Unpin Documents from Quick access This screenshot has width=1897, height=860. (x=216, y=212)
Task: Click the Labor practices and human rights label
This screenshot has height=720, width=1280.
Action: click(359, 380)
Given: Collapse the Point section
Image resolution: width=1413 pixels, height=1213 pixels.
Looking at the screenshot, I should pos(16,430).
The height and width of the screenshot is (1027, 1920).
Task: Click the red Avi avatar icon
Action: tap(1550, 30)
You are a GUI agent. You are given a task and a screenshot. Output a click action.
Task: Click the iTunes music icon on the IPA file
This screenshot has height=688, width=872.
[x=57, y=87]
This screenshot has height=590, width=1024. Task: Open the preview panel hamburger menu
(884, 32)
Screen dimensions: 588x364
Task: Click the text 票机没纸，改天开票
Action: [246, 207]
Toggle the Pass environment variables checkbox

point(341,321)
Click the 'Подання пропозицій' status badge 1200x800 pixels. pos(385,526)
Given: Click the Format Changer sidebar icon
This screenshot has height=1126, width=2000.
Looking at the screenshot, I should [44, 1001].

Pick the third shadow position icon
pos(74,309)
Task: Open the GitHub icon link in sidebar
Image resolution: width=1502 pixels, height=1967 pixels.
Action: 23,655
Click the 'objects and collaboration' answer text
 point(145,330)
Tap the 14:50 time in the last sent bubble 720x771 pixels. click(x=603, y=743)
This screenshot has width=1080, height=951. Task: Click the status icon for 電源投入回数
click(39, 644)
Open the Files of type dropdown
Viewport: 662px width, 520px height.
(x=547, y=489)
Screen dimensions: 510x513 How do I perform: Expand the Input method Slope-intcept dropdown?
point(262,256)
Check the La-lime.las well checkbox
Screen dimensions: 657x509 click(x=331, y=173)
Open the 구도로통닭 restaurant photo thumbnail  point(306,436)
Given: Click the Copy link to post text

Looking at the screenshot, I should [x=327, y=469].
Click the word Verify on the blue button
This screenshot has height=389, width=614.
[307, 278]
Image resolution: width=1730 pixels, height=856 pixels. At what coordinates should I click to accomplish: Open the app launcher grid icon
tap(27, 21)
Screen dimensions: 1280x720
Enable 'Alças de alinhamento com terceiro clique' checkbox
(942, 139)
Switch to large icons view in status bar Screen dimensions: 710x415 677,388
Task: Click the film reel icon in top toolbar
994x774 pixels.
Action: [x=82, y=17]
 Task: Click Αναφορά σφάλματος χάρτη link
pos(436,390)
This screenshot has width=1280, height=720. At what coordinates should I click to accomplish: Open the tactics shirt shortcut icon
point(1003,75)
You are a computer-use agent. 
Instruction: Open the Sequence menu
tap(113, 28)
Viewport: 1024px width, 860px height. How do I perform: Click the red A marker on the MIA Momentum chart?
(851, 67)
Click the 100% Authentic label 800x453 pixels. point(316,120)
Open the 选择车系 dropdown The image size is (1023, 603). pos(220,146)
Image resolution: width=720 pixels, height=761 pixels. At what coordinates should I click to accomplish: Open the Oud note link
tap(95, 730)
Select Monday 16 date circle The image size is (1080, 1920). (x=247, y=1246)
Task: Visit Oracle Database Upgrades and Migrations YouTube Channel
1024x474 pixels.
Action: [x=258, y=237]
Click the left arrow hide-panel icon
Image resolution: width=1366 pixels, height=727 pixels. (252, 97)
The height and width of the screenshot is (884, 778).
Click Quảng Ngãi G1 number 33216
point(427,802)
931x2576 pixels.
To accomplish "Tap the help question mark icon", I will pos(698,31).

:::

**Exercise objective:** Scan the lines above for "sidebar", then copy every one that has it.

**Answer for this exercise:**
Given: Click the Format Changer sidebar icon
Task: Open the GitHub icon link in sidebar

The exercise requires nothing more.